▶ [WORK TO BE COMPLETED]: Even where a line looks wrong, copy it exactly and include every entry.

-------

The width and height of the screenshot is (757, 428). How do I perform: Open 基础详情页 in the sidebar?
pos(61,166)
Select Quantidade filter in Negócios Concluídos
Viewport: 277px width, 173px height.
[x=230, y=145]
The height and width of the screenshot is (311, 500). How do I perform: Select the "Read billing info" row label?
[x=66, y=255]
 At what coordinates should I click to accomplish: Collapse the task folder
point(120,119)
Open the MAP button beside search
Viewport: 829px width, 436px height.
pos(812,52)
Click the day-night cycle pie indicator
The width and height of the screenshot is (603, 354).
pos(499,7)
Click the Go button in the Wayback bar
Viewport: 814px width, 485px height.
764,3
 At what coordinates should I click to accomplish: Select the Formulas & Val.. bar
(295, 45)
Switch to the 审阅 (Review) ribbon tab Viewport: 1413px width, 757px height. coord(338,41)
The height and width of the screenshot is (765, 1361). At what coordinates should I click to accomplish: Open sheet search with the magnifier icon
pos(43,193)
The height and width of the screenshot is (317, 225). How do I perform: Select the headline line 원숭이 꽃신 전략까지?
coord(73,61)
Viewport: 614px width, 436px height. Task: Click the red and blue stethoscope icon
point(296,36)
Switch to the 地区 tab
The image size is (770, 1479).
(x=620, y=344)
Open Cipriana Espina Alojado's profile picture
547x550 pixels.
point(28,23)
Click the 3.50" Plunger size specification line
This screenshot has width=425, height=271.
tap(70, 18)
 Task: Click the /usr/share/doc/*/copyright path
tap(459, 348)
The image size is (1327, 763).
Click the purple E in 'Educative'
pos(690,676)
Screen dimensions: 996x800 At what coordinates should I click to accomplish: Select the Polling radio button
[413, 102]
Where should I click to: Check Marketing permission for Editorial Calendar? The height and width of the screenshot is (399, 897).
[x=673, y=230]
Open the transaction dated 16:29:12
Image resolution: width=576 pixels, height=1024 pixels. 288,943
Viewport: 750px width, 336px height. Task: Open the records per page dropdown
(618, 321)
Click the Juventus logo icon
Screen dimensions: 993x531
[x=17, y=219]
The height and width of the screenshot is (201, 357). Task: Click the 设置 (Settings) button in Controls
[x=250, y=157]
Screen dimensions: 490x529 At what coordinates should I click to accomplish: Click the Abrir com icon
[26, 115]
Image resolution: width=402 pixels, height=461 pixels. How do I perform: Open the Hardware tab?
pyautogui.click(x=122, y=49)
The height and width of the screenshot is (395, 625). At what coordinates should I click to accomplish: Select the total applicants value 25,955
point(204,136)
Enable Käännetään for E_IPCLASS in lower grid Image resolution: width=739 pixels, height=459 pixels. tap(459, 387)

-------

▶ [EXERCISE ANSWER]:
The width and height of the screenshot is (757, 428). How do I perform: Open 基础详情页 in the sidebar?
pos(61,166)
Select Quantidade filter in Negócios Concluídos
Viewport: 277px width, 173px height.
[x=230, y=145]
The height and width of the screenshot is (311, 500). How do I perform: Select the "Read billing info" row label?
[x=66, y=255]
 At what coordinates should I click to accomplish: Collapse the task folder
point(120,119)
Open the MAP button beside search
Viewport: 829px width, 436px height.
pos(812,52)
Click the day-night cycle pie indicator
The width and height of the screenshot is (603, 354).
pos(499,7)
Click the Go button in the Wayback bar
Viewport: 814px width, 485px height.
764,3
 At what coordinates should I click to accomplish: Select the Formulas & Val.. bar
(295, 45)
Switch to the 审阅 (Review) ribbon tab Viewport: 1413px width, 757px height. coord(338,41)
The height and width of the screenshot is (765, 1361). At what coordinates should I click to accomplish: Open sheet search with the magnifier icon
pos(43,193)
The height and width of the screenshot is (317, 225). How do I perform: Select the headline line 원숭이 꽃신 전략까지?
coord(73,61)
Viewport: 614px width, 436px height. Task: Click the red and blue stethoscope icon
point(296,36)
Switch to the 地区 tab
The image size is (770, 1479).
(x=620, y=344)
Open Cipriana Espina Alojado's profile picture
547x550 pixels.
point(28,23)
Click the 3.50" Plunger size specification line
This screenshot has width=425, height=271.
tap(70, 18)
 Task: Click the /usr/share/doc/*/copyright path
tap(459, 348)
The image size is (1327, 763).
Click the purple E in 'Educative'
pos(690,676)
Screen dimensions: 996x800 At what coordinates should I click to accomplish: Select the Polling radio button
[413, 102]
Where should I click to: Check Marketing permission for Editorial Calendar? The height and width of the screenshot is (399, 897).
[x=673, y=230]
Open the transaction dated 16:29:12
Image resolution: width=576 pixels, height=1024 pixels. 288,943
Viewport: 750px width, 336px height. Task: Open the records per page dropdown
(618, 321)
Click the Juventus logo icon
Screen dimensions: 993x531
[x=17, y=219]
The height and width of the screenshot is (201, 357). Task: Click the 设置 (Settings) button in Controls
[x=250, y=157]
Screen dimensions: 490x529 At what coordinates should I click to accomplish: Click the Abrir com icon
[26, 115]
Image resolution: width=402 pixels, height=461 pixels. How do I perform: Open the Hardware tab?
pyautogui.click(x=122, y=49)
The height and width of the screenshot is (395, 625). At what coordinates should I click to accomplish: Select the total applicants value 25,955
point(204,136)
Enable Käännetään for E_IPCLASS in lower grid Image resolution: width=739 pixels, height=459 pixels. tap(459, 387)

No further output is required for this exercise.